The results showed that subjects with higher levels of trait mindfulness were generally older and more educated, and exhibited less stress, depression and anxiety. The researchers also found that trait mindfulness was tied to better inhibitory control, the subjects’ ability to focus their attention and filter out irrelevant information in tasks. Moreover, results showed that the harmful effect of perceived stress on inhibitory control was significantly reduced in those who were higher in mindfulness.
“It is increasingly recognized that stress, which is on average higher in those with lower socioeconomic status, can have devastating effects on physical and mental health. Importantly, trait mindfulness mediated the relationship between perceived stress and inhibitory control even after adjusting for lower education and global cognition. These findings support that trait mindfulness creates a mental buffer that reduces perceived stress and negative emotional reactivity across a range of older adults, which may have long-term benefits on multiple health outcomes,” says MacAulay.
The study, like many psychological research projects, had some limitations. For example, the participants were nearly 95% white and non-Hispanic, and personal bias can factor into subjects’ responses. Still, the findings suggest that having a mindful personality is not only associated with better well-being and mental health as we age, but also might give us the ability to be more resilient and flexible with our thinking. The study’s subject recruitment method also focused on finding participants with diverse backgrounds, particularly older adults who are not college educated, economically insecure or both.
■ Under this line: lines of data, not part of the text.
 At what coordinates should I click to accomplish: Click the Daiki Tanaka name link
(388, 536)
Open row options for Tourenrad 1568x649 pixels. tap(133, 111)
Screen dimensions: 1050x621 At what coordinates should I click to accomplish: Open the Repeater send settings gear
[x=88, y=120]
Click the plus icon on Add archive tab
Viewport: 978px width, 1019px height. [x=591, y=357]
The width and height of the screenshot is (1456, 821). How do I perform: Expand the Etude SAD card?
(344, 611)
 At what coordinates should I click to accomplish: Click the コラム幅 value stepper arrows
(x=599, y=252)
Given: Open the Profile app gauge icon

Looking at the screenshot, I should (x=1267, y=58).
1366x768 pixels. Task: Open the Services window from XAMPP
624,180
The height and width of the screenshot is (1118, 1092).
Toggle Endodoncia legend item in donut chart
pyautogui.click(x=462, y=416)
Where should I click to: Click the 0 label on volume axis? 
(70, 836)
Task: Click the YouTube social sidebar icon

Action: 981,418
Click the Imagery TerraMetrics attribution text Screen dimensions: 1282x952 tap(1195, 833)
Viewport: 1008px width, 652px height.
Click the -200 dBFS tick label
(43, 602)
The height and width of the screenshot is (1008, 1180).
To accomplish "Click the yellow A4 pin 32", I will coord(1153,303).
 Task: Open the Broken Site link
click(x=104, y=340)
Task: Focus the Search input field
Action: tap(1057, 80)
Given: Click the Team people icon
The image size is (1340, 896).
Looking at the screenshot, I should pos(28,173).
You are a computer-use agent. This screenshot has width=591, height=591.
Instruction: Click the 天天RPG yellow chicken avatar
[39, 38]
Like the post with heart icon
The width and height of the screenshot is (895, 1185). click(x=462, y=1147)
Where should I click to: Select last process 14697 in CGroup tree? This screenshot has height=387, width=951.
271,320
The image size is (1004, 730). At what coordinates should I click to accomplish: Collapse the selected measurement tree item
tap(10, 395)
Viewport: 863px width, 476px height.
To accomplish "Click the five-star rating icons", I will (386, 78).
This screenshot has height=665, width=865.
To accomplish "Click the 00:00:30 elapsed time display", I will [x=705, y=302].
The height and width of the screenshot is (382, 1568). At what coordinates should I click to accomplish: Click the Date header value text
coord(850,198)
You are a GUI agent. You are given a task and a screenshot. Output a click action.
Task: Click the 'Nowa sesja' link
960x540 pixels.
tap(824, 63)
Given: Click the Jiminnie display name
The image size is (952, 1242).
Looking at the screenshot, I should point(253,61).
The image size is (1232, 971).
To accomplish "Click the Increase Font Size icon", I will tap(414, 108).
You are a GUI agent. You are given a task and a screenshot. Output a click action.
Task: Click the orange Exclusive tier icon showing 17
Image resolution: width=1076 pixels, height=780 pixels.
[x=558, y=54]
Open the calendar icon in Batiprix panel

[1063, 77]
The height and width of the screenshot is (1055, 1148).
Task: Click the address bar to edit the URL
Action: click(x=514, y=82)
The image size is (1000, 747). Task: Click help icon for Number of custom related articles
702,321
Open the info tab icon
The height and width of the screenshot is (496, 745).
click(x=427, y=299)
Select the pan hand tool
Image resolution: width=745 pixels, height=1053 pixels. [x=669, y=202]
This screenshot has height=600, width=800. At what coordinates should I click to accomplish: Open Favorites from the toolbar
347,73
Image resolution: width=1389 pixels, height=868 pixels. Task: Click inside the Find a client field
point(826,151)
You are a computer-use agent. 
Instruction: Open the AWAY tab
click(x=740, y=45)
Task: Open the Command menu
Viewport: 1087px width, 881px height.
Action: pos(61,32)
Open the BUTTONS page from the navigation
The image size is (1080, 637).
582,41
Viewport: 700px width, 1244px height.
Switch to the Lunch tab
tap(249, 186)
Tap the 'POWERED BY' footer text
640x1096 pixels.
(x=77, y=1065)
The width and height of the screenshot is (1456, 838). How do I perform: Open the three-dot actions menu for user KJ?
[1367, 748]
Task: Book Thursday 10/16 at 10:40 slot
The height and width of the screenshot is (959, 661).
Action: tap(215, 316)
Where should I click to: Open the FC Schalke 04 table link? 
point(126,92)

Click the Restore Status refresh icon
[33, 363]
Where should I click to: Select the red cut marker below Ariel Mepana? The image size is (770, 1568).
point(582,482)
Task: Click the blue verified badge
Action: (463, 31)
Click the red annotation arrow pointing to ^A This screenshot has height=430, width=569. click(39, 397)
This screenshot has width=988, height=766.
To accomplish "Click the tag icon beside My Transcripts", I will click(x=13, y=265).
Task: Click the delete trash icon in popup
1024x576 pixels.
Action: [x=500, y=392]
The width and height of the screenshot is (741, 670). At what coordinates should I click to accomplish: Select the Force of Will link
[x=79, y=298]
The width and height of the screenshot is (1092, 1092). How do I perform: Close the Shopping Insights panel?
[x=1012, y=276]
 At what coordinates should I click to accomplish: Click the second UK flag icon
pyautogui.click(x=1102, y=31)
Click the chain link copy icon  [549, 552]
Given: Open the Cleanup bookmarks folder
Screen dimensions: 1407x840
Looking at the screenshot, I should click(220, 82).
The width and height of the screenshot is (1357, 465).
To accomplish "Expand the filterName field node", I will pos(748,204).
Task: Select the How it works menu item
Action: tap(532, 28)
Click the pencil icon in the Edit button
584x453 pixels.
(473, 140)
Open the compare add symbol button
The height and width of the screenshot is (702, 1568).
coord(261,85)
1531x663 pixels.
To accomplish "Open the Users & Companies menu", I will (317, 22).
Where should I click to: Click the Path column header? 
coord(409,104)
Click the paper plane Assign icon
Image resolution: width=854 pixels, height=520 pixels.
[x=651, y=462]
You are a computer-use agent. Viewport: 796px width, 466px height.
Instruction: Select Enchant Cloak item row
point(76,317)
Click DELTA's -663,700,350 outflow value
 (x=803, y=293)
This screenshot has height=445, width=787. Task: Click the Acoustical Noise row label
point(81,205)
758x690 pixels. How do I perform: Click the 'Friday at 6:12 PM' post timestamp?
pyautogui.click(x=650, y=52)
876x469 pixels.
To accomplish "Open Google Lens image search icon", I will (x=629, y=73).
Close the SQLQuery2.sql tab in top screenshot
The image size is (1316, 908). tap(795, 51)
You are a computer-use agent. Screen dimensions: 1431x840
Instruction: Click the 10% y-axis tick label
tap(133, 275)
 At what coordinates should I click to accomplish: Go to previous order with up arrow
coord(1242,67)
“These findings raise the exciting possibility that increasing trait mindfulness as an intervention target may help attenuate the harmful impact of stress-related negative affect on brain health in older adults,” MacAulay says. “My next step for this research is to adapt mindfulness practices for a socioeconomically diverse older adult population to see if increasing mindfulness through practice shows the same beneficial relationships with brain health and well-being.”